In April (May) the leadership of this provisional government informed the allied powers that Russia was going to remain on their side in the continuing war with Germany and Austro-Hungary. This was a very unpopular stand for it to take – there was a great hunger for peace on the streets of Petrograd – and soon thereafter the government had to allow Communists into its ruling coalition, though the Communists who joined it at this time were the “Mensheviks,” that is, the faction of the CP that believed (to simplify wildly) that it was acceptable for Communists to support the war effort, and thus national defense, under a mostly non-Communist regime. This Lenin, and the “Bolshevik” faction, stoutly denied.
The revolution of October (November) then, wasn’t a revolution against a monarchy – the defeat of which had already been accomplished. It was a revolution against a fledgling “bourgeois” democracy and even against those Communists who thought the “dialectical moment” was such as to encourage working within and through such a democracy.
Left Wing View
Twenty-six years after 1991, there are still those who think October/November 1917 is something to celebrate.
The publication EurasiaNet, which focuses on Central Asian affairs, observed in its anniversary piece that “all five Central Asian states still bear a heavy Soviet imprint in their governance, institutions, and identity.” The five states referenced there are: Kazakhstan, Kyrgyzstan, Uzbekistan, Turkmenistan, and Tajikistan.

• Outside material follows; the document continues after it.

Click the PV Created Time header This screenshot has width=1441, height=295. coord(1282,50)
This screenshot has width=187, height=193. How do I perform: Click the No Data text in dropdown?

The EurasiaNet article, by Alexander Morrison, says that the Bolsheviks brought with them “a radically modernizing regime that transformed what had been a culturally and politically unassimilated colony of the Tsarist Empire into the nation states we know today.” Morrison does not see that as something that they ought to be trying to live down.
The online journal LeftVoice.org acknowledges that “the feeling among most Russian people about the Revolution is less than celebratory,” because they associate the revolution with the “bureaucratic and corrupt nature of Stalin and the post-Stalin regimes.” The author of LeftVoice’s anniversary story, Anna Malyukova, is unhappy about this. She believes that Stalin betrayed Bolshevism, to which in its pure original form she attributes “uniqueness, foresight, and true commitment,” which she hopes Russia will someday recover as well as celebrate.
Right Wing View
But of course many on the right (and in the center, and for that matter in the center-left in the U.S. and many other western countries) would firmly deny that there was a pure form of Bolshevism innocent of the subsequent crimes.
In National Review, Douglas Murray offers the arithmetic behind that figure LP uses, “100 million” killings. It includes 20 million in the USSR, 65 million produced by the arrival of Communism in China, 2 million in Cambodia, another 2 million (and counting, Murray reminds us) in North Korea, and so forth.
In general, I submit, we need not join Ms. Malyukova in mourning the revolution stolen from the early Leninists by Stalin and his heirs. We ought to mourn instead the revolution stolen by Lenin and that circle, as well as by their successors, from the less dialectically gifted by vastly more humane revolutionaries of February.
Behind Lenin there is Marx, and behind Marx there is Hegel, the academic scribbler at whose feet most of the political evils of the 20th century may be set. The Bolshevik Revolution in Russia was one of many points on the ugly timeline of Hegelianism and its consequences.